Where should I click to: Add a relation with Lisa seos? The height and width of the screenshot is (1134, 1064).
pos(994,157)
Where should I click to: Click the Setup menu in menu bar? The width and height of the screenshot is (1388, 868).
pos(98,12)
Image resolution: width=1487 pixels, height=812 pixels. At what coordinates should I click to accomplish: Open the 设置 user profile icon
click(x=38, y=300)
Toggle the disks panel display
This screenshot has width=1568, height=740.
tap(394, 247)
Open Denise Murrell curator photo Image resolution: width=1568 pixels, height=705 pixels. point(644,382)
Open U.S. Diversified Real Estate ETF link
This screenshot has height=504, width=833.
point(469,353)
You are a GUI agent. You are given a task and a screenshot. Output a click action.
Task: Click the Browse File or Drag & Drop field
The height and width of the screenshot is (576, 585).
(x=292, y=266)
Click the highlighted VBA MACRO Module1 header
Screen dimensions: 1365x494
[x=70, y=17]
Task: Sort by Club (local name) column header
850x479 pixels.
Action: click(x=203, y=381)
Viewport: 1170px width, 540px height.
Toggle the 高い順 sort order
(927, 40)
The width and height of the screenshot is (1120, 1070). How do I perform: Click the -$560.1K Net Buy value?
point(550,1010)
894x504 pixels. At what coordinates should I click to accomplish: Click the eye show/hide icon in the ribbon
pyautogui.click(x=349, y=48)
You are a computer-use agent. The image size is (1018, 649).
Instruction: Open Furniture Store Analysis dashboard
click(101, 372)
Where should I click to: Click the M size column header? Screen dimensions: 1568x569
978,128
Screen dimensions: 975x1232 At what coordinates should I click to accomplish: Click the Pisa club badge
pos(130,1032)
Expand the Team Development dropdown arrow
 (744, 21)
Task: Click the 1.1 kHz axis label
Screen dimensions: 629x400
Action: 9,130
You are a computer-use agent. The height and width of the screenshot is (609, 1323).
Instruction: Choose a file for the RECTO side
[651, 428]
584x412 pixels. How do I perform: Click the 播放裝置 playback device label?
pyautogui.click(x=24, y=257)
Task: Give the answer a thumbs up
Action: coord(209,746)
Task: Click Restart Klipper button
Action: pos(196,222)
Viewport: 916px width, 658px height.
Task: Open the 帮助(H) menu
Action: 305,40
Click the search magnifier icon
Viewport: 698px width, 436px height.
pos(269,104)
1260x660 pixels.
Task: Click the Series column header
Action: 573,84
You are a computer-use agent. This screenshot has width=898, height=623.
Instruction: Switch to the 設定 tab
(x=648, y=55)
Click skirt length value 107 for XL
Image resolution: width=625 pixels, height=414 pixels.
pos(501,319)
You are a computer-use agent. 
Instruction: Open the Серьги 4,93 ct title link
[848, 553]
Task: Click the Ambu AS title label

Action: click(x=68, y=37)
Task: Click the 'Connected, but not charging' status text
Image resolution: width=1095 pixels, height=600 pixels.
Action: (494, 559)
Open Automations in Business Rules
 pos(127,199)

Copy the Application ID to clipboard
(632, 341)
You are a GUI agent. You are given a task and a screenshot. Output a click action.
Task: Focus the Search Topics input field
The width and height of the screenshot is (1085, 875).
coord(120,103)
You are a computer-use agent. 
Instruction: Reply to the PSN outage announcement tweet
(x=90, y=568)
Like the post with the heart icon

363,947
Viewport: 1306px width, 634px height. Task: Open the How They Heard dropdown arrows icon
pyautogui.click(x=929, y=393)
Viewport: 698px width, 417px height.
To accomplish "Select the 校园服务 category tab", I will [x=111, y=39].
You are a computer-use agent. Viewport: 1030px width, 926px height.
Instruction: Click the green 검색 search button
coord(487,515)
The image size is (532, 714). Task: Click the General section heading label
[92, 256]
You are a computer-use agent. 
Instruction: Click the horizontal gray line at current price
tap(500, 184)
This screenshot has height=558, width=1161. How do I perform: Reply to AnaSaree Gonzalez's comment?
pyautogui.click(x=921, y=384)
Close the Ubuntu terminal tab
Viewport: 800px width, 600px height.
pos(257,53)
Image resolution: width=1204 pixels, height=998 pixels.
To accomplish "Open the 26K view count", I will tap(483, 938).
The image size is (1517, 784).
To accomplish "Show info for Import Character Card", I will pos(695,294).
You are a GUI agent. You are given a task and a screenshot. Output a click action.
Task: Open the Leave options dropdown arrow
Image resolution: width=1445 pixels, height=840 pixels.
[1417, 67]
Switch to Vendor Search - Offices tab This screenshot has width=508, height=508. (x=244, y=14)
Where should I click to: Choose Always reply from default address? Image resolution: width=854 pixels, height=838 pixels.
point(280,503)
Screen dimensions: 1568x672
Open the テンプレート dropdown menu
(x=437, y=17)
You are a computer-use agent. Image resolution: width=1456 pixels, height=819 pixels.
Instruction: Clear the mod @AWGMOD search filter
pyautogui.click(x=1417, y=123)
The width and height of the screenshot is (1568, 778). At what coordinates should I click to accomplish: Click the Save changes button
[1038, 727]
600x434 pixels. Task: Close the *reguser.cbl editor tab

**REQUIRED ACTION**: Would you please repeat the entire listing above exactly?

**THE COMPLETED TASK**:
Where should I click to: Add a relation with Lisa seos? The height and width of the screenshot is (1134, 1064).
pos(994,157)
Where should I click to: Click the Setup menu in menu bar? The width and height of the screenshot is (1388, 868).
pos(98,12)
Image resolution: width=1487 pixels, height=812 pixels. At what coordinates should I click to accomplish: Open the 设置 user profile icon
click(x=38, y=300)
Toggle the disks panel display
This screenshot has width=1568, height=740.
tap(394, 247)
Open Denise Murrell curator photo Image resolution: width=1568 pixels, height=705 pixels. point(644,382)
Open U.S. Diversified Real Estate ETF link
This screenshot has height=504, width=833.
point(469,353)
You are a GUI agent. You are given a task and a screenshot. Output a click action.
Task: Click the Browse File or Drag & Drop field
The height and width of the screenshot is (576, 585).
(x=292, y=266)
Click the highlighted VBA MACRO Module1 header
Screen dimensions: 1365x494
[x=70, y=17]
Task: Sort by Club (local name) column header
850x479 pixels.
Action: click(x=203, y=381)
Viewport: 1170px width, 540px height.
Toggle the 高い順 sort order
(927, 40)
The width and height of the screenshot is (1120, 1070). How do I perform: Click the -$560.1K Net Buy value?
point(550,1010)
894x504 pixels. At what coordinates should I click to accomplish: Click the eye show/hide icon in the ribbon
pyautogui.click(x=349, y=48)
You are a computer-use agent. The image size is (1018, 649).
Instruction: Open Furniture Store Analysis dashboard
click(101, 372)
Where should I click to: Click the M size column header? Screen dimensions: 1568x569
978,128
Screen dimensions: 975x1232 At what coordinates should I click to accomplish: Click the Pisa club badge
pos(130,1032)
Expand the Team Development dropdown arrow
 (744, 21)
Task: Click the 1.1 kHz axis label
Screen dimensions: 629x400
Action: 9,130
You are a computer-use agent. The height and width of the screenshot is (609, 1323).
Instruction: Choose a file for the RECTO side
[651, 428]
584x412 pixels. How do I perform: Click the 播放裝置 playback device label?
pyautogui.click(x=24, y=257)
Task: Give the answer a thumbs up
Action: coord(209,746)
Task: Click Restart Klipper button
Action: pos(196,222)
Viewport: 916px width, 658px height.
Task: Open the 帮助(H) menu
Action: 305,40
Click the search magnifier icon
Viewport: 698px width, 436px height.
pos(269,104)
1260x660 pixels.
Task: Click the Series column header
Action: 573,84
You are a computer-use agent. This screenshot has width=898, height=623.
Instruction: Switch to the 設定 tab
(x=648, y=55)
Click skirt length value 107 for XL
Image resolution: width=625 pixels, height=414 pixels.
pos(501,319)
You are a computer-use agent. 
Instruction: Open the Серьги 4,93 ct title link
[848, 553]
Task: Click the Ambu AS title label

Action: click(x=68, y=37)
Task: Click the 'Connected, but not charging' status text
Image resolution: width=1095 pixels, height=600 pixels.
Action: (494, 559)
Open Automations in Business Rules
 pos(127,199)

Copy the Application ID to clipboard
(632, 341)
You are a GUI agent. You are given a task and a screenshot. Output a click action.
Task: Focus the Search Topics input field
The width and height of the screenshot is (1085, 875).
coord(120,103)
You are a computer-use agent. 
Instruction: Reply to the PSN outage announcement tweet
(x=90, y=568)
Like the post with the heart icon

363,947
Viewport: 1306px width, 634px height. Task: Open the How They Heard dropdown arrows icon
pyautogui.click(x=929, y=393)
Viewport: 698px width, 417px height.
To accomplish "Select the 校园服务 category tab", I will [x=111, y=39].
You are a computer-use agent. Viewport: 1030px width, 926px height.
Instruction: Click the green 검색 search button
coord(487,515)
The image size is (532, 714). Task: Click the General section heading label
[92, 256]
You are a computer-use agent. 
Instruction: Click the horizontal gray line at current price
tap(500, 184)
This screenshot has height=558, width=1161. How do I perform: Reply to AnaSaree Gonzalez's comment?
pyautogui.click(x=921, y=384)
Close the Ubuntu terminal tab
Viewport: 800px width, 600px height.
pos(257,53)
Image resolution: width=1204 pixels, height=998 pixels.
To accomplish "Open the 26K view count", I will tap(483, 938).
The image size is (1517, 784).
To accomplish "Show info for Import Character Card", I will pos(695,294).
You are a GUI agent. You are given a task and a screenshot. Output a click action.
Task: Open the Leave options dropdown arrow
Image resolution: width=1445 pixels, height=840 pixels.
[1417, 67]
Switch to Vendor Search - Offices tab This screenshot has width=508, height=508. (x=244, y=14)
Where should I click to: Choose Always reply from default address? Image resolution: width=854 pixels, height=838 pixels.
point(280,503)
Screen dimensions: 1568x672
Open the テンプレート dropdown menu
(x=437, y=17)
You are a computer-use agent. Image resolution: width=1456 pixels, height=819 pixels.
Instruction: Clear the mod @AWGMOD search filter
pyautogui.click(x=1417, y=123)
The width and height of the screenshot is (1568, 778). At what coordinates should I click to accomplish: Click the Save changes button
[1038, 727]
600x434 pixels. Task: Close the *reguser.cbl editor tab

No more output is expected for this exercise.